From a personal development standpoint, there are two technologies that I can’t boast about having as part of my software development repertoire, and I believe that needs to change.
Docker and Big Data
I actually know very little about Big Data processing. I’ve worked quite heavily with JSON and other data formats that lend themselves nicely to document stores, but I’ve never actually used a NoSQL database like Cassandra or MongoDB, and I’ve certainly never used any of the Big Data processing technologies like Hadoop or Yarn. I’m going to see if there’s some type of project I can take on that might get me more familiar with those technologies and potentially writing some tutorials on the topic.
The other technology I’m anxious to ramp up on is software containers like Docker, along with the various technologies that compliment it like Kuberneties and Swarm. We’ve done an incredible amount of coverage on the topic of containers, and I even attended the Docker conference last year in Seattle, so there’s a certain degree of shame associated with the fact that I’ve never actually containerized an application and got the Docker software to run it.
Writing about Java 9
From the standpoint of TheServerSide, I’d actually like to do a bit more writing about Java 9 and the various JSR APIs that are being either released or significantly updated. We’ve spent a great deal of time on TSS talking about Agile and DevOps and how technologies that sit on different levels of the software development stack are changing the software development game, but we’ve got a bit away from the task of writing code.
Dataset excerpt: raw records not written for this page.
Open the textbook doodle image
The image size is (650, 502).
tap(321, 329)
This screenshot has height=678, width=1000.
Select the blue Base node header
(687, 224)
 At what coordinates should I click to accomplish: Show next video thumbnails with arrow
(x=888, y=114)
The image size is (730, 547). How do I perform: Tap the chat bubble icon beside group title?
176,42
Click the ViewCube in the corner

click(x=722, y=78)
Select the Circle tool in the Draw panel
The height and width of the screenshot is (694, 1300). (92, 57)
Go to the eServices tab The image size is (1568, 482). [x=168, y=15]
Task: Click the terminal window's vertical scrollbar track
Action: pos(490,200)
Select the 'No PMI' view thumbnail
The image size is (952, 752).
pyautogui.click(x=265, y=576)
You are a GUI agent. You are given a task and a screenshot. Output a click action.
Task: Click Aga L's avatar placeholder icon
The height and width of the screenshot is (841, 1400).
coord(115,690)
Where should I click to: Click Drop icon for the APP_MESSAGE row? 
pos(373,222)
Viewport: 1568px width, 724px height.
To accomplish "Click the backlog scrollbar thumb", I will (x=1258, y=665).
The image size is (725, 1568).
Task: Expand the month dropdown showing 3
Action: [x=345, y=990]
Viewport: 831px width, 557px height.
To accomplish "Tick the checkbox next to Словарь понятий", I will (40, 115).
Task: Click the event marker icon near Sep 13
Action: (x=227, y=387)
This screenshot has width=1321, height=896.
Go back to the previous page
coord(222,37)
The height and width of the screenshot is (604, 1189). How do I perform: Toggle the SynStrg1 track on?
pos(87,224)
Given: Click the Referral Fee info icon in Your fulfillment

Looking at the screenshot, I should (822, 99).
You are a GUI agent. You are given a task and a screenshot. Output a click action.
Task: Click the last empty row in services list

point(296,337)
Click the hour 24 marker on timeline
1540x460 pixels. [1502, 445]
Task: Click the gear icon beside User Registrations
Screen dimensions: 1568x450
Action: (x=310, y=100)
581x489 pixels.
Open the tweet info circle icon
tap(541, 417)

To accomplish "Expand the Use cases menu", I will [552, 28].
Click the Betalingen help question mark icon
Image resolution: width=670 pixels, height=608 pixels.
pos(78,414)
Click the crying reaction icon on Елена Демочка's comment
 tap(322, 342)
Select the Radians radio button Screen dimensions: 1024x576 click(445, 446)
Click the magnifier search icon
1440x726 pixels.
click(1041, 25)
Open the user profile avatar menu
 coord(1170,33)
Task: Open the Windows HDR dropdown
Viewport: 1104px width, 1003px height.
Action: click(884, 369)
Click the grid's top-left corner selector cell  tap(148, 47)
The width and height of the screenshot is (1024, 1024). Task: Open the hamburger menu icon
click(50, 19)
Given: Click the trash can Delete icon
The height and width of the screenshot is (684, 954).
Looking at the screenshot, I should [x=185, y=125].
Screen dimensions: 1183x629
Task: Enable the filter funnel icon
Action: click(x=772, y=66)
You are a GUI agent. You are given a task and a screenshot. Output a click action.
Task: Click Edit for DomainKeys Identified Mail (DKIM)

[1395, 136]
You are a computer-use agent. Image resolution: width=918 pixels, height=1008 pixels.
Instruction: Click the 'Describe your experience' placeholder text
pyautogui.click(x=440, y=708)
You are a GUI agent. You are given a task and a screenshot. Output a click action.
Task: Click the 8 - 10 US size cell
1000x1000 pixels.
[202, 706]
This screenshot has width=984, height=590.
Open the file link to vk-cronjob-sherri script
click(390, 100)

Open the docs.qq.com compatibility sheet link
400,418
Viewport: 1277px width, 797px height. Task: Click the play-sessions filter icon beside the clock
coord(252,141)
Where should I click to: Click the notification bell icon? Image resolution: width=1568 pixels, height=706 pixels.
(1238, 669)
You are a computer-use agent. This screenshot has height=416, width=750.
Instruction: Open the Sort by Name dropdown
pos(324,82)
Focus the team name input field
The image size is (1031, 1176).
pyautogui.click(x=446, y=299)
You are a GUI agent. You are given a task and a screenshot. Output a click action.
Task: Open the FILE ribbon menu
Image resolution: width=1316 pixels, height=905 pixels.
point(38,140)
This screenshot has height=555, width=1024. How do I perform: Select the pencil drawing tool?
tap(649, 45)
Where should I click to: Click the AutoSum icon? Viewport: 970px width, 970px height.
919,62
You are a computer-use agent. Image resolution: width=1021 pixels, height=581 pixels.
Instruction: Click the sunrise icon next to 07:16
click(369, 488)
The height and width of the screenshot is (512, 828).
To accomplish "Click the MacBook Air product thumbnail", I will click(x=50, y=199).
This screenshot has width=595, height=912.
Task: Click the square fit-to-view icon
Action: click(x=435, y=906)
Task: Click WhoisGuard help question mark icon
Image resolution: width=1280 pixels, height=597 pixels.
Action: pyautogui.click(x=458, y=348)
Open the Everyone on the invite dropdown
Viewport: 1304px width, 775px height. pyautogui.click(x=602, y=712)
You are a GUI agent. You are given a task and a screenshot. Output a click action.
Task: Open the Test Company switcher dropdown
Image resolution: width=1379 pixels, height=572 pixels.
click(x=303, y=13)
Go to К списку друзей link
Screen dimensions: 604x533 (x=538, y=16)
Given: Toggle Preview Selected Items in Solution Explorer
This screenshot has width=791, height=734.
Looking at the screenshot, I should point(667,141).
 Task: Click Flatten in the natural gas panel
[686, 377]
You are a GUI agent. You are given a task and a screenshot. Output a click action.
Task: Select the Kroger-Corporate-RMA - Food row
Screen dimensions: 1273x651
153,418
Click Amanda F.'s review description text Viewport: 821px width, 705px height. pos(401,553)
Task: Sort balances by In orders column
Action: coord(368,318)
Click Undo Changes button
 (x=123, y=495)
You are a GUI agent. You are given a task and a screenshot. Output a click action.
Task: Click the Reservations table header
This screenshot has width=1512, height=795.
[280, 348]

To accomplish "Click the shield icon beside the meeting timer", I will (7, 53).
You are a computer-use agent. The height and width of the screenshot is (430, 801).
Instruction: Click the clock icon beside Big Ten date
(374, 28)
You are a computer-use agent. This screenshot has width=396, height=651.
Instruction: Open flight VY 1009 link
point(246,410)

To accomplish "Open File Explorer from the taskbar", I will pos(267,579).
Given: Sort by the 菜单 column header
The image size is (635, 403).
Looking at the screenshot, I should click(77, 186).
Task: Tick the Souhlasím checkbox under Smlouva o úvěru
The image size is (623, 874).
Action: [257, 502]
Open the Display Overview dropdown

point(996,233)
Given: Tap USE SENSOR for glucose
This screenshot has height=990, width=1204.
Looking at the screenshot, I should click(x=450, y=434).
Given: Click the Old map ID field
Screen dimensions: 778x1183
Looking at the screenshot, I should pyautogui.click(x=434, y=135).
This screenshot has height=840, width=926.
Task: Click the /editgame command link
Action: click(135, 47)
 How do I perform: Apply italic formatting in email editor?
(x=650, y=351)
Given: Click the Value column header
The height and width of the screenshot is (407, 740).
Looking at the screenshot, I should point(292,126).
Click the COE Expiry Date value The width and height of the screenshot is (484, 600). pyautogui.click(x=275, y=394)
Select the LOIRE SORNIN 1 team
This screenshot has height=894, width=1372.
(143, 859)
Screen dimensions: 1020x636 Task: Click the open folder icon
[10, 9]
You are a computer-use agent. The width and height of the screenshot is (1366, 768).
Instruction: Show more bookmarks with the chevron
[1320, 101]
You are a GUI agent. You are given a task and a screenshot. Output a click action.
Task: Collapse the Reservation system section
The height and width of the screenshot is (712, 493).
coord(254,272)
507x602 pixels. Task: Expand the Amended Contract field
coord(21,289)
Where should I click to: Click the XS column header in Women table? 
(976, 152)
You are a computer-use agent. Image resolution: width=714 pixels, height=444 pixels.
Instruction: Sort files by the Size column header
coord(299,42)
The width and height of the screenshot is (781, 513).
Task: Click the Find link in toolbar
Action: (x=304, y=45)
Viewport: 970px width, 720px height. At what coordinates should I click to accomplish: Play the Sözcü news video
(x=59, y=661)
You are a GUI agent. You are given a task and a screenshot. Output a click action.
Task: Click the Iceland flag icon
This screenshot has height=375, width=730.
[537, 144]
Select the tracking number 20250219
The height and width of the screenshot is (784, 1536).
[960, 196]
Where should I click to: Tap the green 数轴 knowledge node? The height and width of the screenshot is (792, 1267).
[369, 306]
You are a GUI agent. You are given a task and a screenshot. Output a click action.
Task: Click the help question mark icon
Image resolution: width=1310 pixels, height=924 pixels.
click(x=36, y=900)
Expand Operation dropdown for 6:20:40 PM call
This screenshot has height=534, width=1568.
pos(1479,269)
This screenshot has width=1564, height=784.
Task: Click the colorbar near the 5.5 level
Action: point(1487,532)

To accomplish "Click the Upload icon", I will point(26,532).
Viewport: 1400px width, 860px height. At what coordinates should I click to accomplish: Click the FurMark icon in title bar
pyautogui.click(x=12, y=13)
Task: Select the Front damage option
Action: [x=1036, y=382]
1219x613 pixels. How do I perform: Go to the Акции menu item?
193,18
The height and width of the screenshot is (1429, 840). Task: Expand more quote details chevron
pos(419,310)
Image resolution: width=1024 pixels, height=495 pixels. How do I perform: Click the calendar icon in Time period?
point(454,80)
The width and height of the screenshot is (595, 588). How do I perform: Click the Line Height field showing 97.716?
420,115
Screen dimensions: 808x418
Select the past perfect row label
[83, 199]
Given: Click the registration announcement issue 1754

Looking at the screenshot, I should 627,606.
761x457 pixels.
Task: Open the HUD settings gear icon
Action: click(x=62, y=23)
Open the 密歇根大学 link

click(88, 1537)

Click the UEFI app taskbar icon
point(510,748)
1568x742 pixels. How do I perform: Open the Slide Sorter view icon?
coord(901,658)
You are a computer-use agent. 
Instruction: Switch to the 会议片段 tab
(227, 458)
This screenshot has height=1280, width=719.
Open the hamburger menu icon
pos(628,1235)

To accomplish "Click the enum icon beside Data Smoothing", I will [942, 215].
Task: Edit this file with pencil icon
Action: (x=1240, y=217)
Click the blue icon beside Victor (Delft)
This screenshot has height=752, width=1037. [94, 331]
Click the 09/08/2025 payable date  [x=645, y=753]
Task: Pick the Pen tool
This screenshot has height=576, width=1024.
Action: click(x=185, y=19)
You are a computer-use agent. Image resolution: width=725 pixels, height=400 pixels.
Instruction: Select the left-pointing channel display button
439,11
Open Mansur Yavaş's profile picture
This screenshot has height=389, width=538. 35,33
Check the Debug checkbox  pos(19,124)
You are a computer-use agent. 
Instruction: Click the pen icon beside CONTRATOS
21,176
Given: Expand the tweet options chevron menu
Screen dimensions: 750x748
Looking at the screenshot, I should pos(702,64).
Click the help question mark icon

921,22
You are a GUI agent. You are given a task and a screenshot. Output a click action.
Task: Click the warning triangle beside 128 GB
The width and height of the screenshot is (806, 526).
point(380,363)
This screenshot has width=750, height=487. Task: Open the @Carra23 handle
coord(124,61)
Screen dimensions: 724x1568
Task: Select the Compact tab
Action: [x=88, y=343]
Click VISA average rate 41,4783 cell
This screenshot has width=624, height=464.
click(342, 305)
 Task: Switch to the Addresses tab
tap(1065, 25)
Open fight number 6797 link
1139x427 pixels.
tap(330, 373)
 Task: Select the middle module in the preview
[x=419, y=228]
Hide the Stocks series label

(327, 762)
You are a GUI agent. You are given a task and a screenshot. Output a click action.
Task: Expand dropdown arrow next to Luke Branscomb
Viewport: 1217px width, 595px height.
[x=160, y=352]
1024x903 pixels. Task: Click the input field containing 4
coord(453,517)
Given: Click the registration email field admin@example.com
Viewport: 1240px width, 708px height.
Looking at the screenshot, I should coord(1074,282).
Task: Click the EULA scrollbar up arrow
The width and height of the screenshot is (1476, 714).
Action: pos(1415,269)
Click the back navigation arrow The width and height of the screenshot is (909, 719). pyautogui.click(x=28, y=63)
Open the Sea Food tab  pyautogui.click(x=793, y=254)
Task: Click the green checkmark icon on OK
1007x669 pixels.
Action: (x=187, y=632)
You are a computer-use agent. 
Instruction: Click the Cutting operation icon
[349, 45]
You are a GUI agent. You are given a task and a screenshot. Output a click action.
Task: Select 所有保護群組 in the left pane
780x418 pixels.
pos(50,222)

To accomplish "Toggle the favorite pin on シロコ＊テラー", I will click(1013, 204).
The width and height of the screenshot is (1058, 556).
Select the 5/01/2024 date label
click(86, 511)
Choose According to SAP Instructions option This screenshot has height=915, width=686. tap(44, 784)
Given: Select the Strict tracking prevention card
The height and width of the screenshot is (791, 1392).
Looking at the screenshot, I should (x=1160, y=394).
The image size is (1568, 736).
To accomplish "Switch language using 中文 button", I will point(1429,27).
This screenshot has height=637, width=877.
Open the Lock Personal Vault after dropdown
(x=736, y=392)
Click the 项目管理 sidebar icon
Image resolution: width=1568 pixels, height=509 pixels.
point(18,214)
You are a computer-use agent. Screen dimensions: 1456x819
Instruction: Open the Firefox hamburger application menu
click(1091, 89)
Learning more about Java 9 and writing about what has been learned is another big goal.
What are your software development resolutions for 2017?
So what are your goals as a software developer? Is it to start working with a new language, to stop saying ‘yes’ whenever managements asks for something with an unrealistic deadline, or is it to just start replying to your emails faster. Let me know what your New Year plans in terms of your software development career.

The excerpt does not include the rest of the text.